More than 70 learning styles models have been documented to date [6]. In the field of medical education, one of the most widely used is the Felder-Silverman model [7]. This model distinguishes four dimensions of learning styles: sensing-intuitive; visual-verbal; active-reflective; and sequential-global. According to the model students who prefer “sensing” are more concrete thinkers, adapt well towards facts, adept at memorizing while “intuitive” learners are abstract thinkers, innovative, loves patterns, concepts and relationships and oriented towards theories and underlying meanings. A “visual” learner prefers visual presentations in the form of charts, figures and diagrams while the “verbal” learner prefer written and spoken explanations. The “active” learner learns by trying things out, actively engaged and prefers working in a group. On the other hand, a “reflective” learner thinks things through and prefers working alone. Finally the “sequential” learner processes his or her thoughts in a linear fashion, building up stepwise using logical progression while a “global” learner thinks more holistically and is comfortable making big leaps, grasps the big picture and loves solving complex problems [8, 9]. This model has several advantages over other approaches, including the possibility of assessing multiple learning styles, brevity, ease of administration, free access and appropriate psychometric characteristics of the Index of Learning Styles (ILS). The instrument developed by the authors to measure learning styles is based on this model [1012].

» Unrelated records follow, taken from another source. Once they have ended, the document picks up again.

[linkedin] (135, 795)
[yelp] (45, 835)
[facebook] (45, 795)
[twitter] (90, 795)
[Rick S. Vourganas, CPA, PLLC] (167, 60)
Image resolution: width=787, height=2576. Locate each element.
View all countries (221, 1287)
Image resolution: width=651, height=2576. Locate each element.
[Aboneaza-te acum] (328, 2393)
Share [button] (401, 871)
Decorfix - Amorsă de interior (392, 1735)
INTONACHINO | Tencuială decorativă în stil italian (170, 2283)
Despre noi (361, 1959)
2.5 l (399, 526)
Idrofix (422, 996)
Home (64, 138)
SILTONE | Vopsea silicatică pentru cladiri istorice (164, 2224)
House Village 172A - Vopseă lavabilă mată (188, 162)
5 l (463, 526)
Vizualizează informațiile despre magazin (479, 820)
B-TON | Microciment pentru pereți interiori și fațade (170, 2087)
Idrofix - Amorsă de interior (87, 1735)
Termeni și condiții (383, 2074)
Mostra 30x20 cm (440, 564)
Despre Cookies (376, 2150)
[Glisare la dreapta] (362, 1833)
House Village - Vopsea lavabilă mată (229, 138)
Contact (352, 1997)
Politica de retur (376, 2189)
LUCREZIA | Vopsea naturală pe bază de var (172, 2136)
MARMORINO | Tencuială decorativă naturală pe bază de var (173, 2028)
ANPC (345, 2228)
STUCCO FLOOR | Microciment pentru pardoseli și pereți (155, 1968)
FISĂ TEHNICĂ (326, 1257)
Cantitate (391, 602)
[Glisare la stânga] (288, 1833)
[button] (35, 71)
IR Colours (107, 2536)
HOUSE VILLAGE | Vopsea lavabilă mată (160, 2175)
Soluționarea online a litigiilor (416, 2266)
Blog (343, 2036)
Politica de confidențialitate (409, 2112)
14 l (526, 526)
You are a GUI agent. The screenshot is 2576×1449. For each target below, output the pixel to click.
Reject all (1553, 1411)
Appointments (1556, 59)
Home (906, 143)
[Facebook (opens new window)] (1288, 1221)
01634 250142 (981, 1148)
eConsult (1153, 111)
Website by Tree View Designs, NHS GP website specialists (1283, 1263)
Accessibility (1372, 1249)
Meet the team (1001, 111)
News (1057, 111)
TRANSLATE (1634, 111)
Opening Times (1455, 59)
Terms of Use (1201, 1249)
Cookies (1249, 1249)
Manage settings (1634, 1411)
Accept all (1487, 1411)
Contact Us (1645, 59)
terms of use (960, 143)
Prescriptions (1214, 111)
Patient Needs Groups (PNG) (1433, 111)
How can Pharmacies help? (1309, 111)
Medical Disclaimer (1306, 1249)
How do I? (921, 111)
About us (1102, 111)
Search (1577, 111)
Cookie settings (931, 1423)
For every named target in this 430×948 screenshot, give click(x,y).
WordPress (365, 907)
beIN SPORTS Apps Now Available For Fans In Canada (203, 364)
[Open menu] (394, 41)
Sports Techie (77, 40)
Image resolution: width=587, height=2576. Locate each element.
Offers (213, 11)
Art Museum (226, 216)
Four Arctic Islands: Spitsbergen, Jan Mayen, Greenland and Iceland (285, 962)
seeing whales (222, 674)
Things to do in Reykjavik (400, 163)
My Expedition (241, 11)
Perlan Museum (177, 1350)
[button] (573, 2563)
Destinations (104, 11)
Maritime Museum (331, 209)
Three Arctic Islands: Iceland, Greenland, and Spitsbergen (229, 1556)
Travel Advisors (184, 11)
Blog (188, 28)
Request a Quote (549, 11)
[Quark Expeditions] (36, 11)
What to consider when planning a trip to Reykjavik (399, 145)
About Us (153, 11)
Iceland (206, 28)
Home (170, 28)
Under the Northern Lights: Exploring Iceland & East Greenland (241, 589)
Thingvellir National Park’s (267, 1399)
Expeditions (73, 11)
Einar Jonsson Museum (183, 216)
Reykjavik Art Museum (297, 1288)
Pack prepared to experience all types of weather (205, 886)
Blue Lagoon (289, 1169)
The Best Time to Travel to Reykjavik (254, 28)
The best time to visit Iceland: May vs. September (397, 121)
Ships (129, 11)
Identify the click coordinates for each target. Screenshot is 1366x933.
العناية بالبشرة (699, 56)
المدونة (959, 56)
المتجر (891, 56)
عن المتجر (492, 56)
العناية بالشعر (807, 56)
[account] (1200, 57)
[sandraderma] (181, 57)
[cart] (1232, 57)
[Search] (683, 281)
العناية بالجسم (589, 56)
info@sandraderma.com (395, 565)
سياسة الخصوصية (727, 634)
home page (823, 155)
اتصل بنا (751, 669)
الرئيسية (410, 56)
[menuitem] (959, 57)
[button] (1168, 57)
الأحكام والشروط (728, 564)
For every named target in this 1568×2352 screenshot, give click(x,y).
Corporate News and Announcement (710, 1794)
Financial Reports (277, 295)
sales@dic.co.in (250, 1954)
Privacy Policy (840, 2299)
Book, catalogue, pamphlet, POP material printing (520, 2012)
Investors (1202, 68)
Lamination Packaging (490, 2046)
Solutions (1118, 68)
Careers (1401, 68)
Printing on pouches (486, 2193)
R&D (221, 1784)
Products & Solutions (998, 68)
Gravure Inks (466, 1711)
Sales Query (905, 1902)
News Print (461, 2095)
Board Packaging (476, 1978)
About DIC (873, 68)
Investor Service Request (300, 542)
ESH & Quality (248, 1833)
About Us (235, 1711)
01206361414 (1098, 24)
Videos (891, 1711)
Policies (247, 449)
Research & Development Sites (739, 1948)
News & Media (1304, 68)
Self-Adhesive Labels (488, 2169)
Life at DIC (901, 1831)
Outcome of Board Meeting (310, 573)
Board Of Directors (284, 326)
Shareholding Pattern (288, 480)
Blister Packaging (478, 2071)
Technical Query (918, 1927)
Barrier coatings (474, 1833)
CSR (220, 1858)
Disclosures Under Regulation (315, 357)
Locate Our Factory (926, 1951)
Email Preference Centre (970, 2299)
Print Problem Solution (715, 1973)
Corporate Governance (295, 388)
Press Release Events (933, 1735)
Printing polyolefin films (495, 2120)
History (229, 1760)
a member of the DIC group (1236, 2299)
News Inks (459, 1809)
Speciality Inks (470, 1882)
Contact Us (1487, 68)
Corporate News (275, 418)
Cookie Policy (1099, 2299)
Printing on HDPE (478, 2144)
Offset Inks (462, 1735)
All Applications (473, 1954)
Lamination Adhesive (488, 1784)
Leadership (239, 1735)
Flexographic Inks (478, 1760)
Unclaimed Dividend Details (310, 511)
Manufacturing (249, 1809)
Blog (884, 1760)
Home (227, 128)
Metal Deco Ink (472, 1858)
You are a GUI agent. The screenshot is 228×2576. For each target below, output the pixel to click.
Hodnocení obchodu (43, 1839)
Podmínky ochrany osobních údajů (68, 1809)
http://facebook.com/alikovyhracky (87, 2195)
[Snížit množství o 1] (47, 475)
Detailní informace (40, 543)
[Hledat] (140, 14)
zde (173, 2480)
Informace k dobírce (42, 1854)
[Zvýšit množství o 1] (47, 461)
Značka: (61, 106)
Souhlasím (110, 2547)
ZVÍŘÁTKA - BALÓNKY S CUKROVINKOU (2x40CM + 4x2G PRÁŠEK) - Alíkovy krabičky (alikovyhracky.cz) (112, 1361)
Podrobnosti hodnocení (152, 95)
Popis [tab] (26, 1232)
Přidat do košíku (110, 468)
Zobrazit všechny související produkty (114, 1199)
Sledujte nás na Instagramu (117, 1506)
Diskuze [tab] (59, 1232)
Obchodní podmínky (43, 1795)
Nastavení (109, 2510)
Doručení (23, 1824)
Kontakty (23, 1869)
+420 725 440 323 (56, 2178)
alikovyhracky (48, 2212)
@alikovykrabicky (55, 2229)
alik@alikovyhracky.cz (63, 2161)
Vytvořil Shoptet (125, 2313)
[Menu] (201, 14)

A considerable number of studies have analyzed the learning style profiles of medical students using the Felder-Silverman model. In general, research consistently evidences that the most common learning styles reported by medical students are sensing, visual, and sequential [1215]. In addition, some studies have found that medical students have a predominantly reflective learning style preference [12, 13], although other studies have shown that medical students also exhibit an active learning style preference [15, 16]others found no preference for processing information actively or reflectively [12].

Studies analyzing gender differences in learning styles of medical students have yielded contradictory results. On the one hand, there is empirical evidence that gender has a significant influence on learning styles. For example, Hosford & Siders [12] found that a significantly higher number of female medical students preferred the sensing mode of learning as compared to males; whereas a significant number of male medical students preferred the visual mode. In addition, there seems to be research evidence that females prefer to learn by trying things (i.e., active learning style) rather than by thinking things through (i.e., reflective learning style) [15]. On the other hand, several studies have challenged the gender effect on learning preferences in medical students and found no evidence for the difference on learning styles between male and female medical students using the ILS instrument [16].

The relationship between learning styles and academic performance in medical education has been extensively studied but remains inconclusive. Some studies point out that there is no effect of learning styles on academic performance [15, 16]. On the other hand, other studies have demonstrated differences between the academic performance of students with different learning styles. For example, Hur & Kim [17] showed that Korean medical students with a reflective learning style preference performed significantly better in participation, problem solving, quiz, and team work. Furthermore, there is scientific evidence that students with intuitive learning preferences perform significantly better than students with sensing preferences in basic science, general pathology, and clinical pathology courses [18].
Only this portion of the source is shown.